[Stored data entries]
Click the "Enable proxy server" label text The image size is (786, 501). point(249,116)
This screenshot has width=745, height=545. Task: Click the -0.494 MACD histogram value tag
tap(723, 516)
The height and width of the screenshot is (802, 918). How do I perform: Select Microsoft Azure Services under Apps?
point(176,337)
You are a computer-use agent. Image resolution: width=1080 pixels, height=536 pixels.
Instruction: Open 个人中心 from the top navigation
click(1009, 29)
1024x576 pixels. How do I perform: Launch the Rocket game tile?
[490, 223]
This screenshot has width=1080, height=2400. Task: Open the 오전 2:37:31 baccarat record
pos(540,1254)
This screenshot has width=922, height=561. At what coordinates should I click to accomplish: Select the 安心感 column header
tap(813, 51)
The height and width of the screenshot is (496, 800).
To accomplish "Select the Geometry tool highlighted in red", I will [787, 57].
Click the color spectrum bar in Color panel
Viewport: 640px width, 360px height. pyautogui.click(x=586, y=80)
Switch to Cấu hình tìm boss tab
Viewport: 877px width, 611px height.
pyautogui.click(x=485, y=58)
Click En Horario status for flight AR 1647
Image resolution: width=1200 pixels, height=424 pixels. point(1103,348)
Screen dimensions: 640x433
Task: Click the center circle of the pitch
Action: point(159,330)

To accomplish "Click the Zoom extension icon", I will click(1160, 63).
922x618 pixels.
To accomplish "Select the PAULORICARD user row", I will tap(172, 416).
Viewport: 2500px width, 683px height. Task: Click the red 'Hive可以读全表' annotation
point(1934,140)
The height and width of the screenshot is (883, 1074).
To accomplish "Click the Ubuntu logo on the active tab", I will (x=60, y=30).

_Task statement:_ Write out every line from the records above, word for word.

_Result below:_
Click the "Enable proxy server" label text The image size is (786, 501). point(249,116)
This screenshot has width=745, height=545. Task: Click the -0.494 MACD histogram value tag
tap(723, 516)
The height and width of the screenshot is (802, 918). How do I perform: Select Microsoft Azure Services under Apps?
point(176,337)
You are a computer-use agent. Image resolution: width=1080 pixels, height=536 pixels.
Instruction: Open 个人中心 from the top navigation
click(1009, 29)
1024x576 pixels. How do I perform: Launch the Rocket game tile?
[490, 223]
This screenshot has width=1080, height=2400. Task: Open the 오전 2:37:31 baccarat record
pos(540,1254)
This screenshot has width=922, height=561. At what coordinates should I click to accomplish: Select the 安心感 column header
tap(813, 51)
The height and width of the screenshot is (496, 800).
To accomplish "Select the Geometry tool highlighted in red", I will [787, 57].
Click the color spectrum bar in Color panel
Viewport: 640px width, 360px height. pyautogui.click(x=586, y=80)
Switch to Cấu hình tìm boss tab
Viewport: 877px width, 611px height.
pyautogui.click(x=485, y=58)
Click En Horario status for flight AR 1647
Image resolution: width=1200 pixels, height=424 pixels. point(1103,348)
Screen dimensions: 640x433
Task: Click the center circle of the pitch
Action: point(159,330)

To accomplish "Click the Zoom extension icon", I will click(1160, 63).
922x618 pixels.
To accomplish "Select the PAULORICARD user row", I will tap(172, 416).
Viewport: 2500px width, 683px height. Task: Click the red 'Hive可以读全表' annotation
point(1934,140)
The height and width of the screenshot is (883, 1074).
To accomplish "Click the Ubuntu logo on the active tab", I will (x=60, y=30).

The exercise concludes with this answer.